## The problem
Rewrite the items from the line with "You are a computer-use" to the line with "pyautogui.click(x=41, y=71)", both lines included, as a numbered list that leaves out any blank lines.

## Available data
%%

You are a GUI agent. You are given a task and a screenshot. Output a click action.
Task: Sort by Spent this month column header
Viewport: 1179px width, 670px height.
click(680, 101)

%%
%%

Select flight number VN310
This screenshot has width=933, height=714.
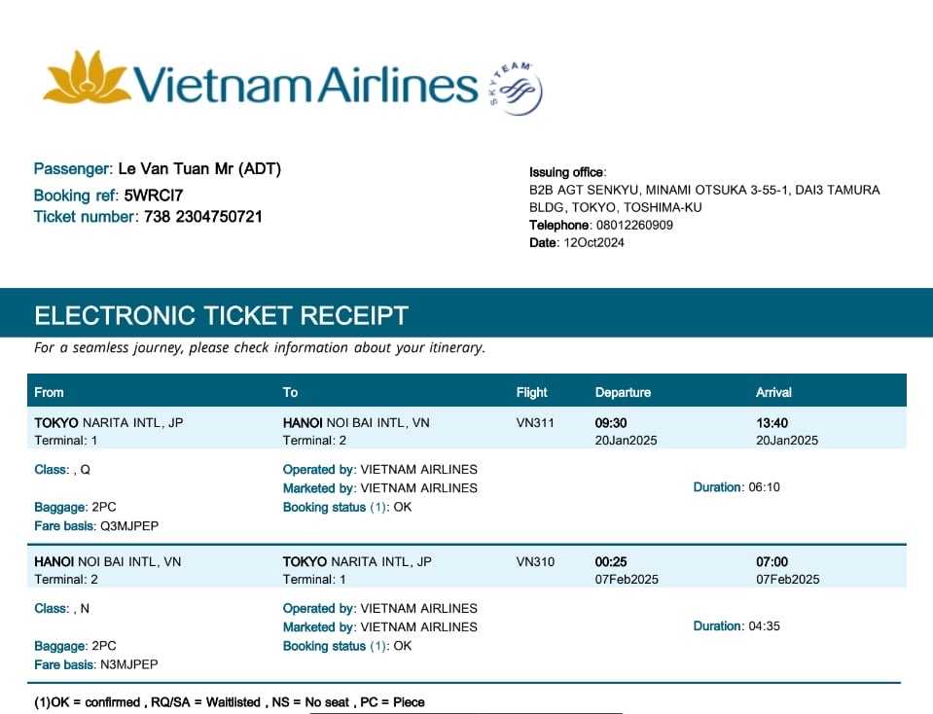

%%
%%

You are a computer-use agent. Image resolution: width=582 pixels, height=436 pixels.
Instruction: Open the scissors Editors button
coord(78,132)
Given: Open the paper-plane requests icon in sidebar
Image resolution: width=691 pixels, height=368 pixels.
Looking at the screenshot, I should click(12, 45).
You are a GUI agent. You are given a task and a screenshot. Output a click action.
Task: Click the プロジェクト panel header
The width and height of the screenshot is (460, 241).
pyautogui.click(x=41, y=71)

%%

## Complete answer
1. You are a computer-use agent. Image resolution: width=582 pixels, height=436 pixels.
2. Instruction: Open the scissors Editors button
3. coord(78,132)
4. Given: Open the paper-plane requests icon in sidebar
5. Image resolution: width=691 pixels, height=368 pixels.
6. Looking at the screenshot, I should click(12, 45).
7. You are a GUI agent. You are given a task and a screenshot. Output a click action.
8. Task: Click the プロジェクト panel header
9. The width and height of the screenshot is (460, 241).
10. pyautogui.click(x=41, y=71)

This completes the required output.